Dinge, bei denen ich den Nutzen nicht verstehe
Ich bin treuer Leser der Computerzeitschrift ct‘. Sporadisch seit der zweiten Ausgabe 1983, als Abonnement seit 1995. In den letzten Jahren lese ich immer weniger drin, das hat vielerlei Gründe. Einer der Wichtigsten ist, das vieles was dort besprochen oder getastet wird mich nicht mehr tangiert. Lag früher das Hauptaugenmerk des Titels auf „Computer“, so ist es heute mehr „Technik“. (ct steht für Computer & Technik). Es werden Kopfhörer für Hunderte Euro besprochen, vor allem aber zahlreiche Geräte die man in den Begriff Smart-XXX oder Iot (Internet of the Things) einordnen kann. Also Dinge, die es eigentlich ohne Smart schon seit langem gibt, nun aber mit integrierten Computern und App-Steuerung.
Bespiele gefällig? Es gibt Fahrradschlösser, die man mit einer App sperren und entsperren kann. Dasselbe natürlich auch für die Haustüre. Schon im Discounter gibt es Smart-Home Startersets für die Steuerung von Beleuchtung in jeder möglichen Farbe und Lichtstärke oder der Heizung. Dazu kommen die Smart-Watches, Fitness-Tracker mit App-Anbindung, Schlafdiagnosegeräte etc… Ja selbst komplette Autos und Fahrräder – selbst wenn die nichts „Smartes“ haben, sondern nur einen Elektroantrieb, werden inzwischen bei der ct getestet.

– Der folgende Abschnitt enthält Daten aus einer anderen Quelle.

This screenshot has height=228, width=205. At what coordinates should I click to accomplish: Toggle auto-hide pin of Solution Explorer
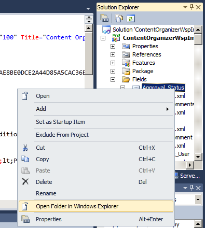pos(192,7)
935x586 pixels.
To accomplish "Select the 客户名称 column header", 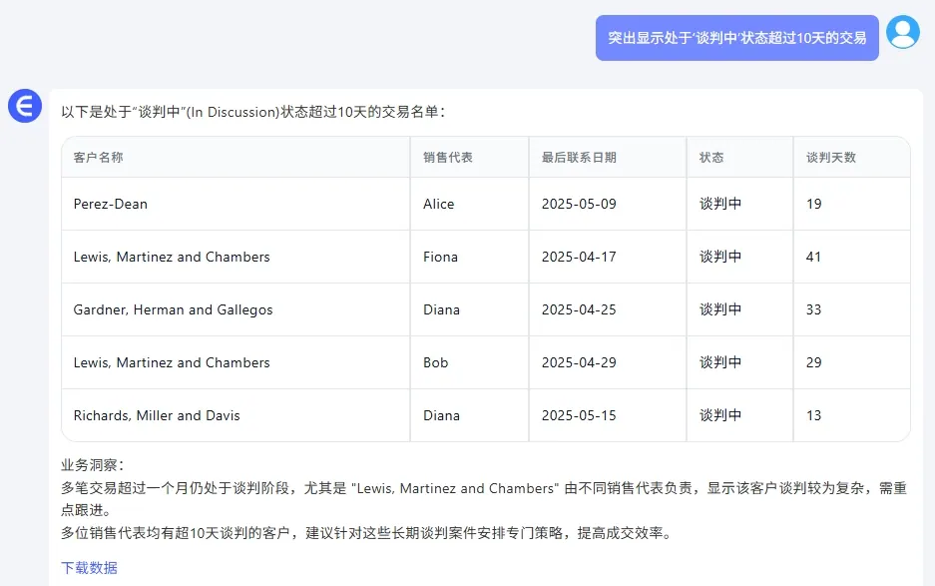I will (x=235, y=157).

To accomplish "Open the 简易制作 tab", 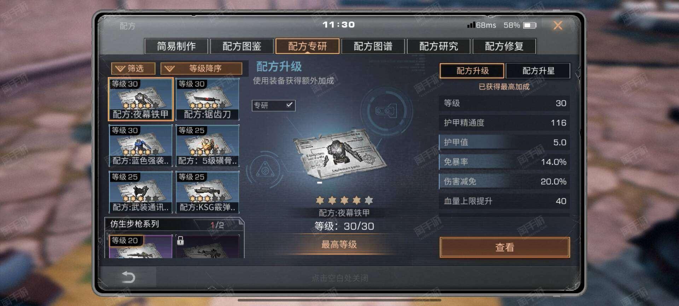I will [176, 46].
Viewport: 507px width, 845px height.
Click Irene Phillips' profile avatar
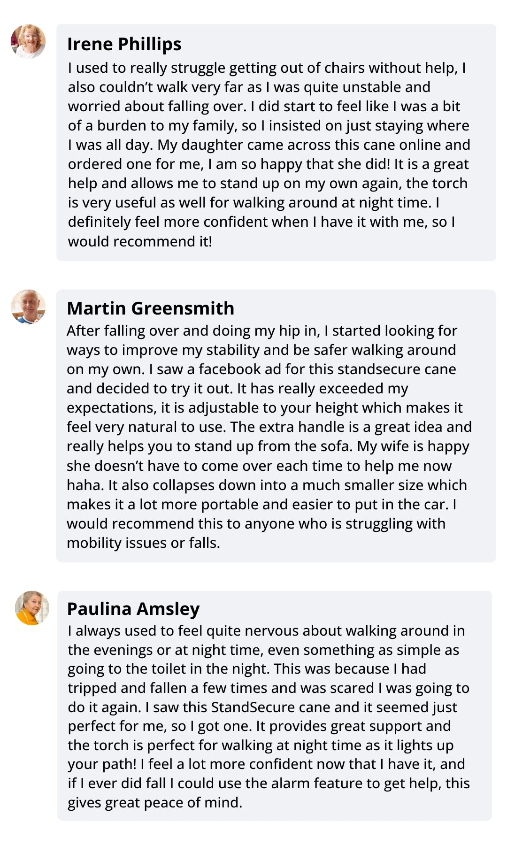tap(28, 41)
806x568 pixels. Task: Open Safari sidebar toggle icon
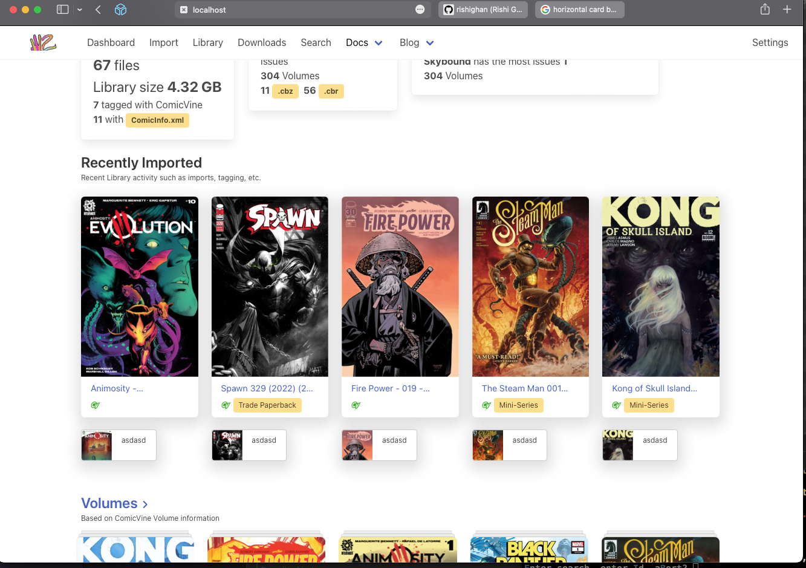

Alle haben zwei Dinge gemeinsam: sie sind schweineteuer und mir erschließt sich nicht der Sinn. Das angesprochene Fahrradschloss kostet rund 300 Euro, also so viel wie ein Dreigangdahrrad. Smartwatches fangen bei 200 Euro an, können aber auch durchaus vierstellige Preise erzielen.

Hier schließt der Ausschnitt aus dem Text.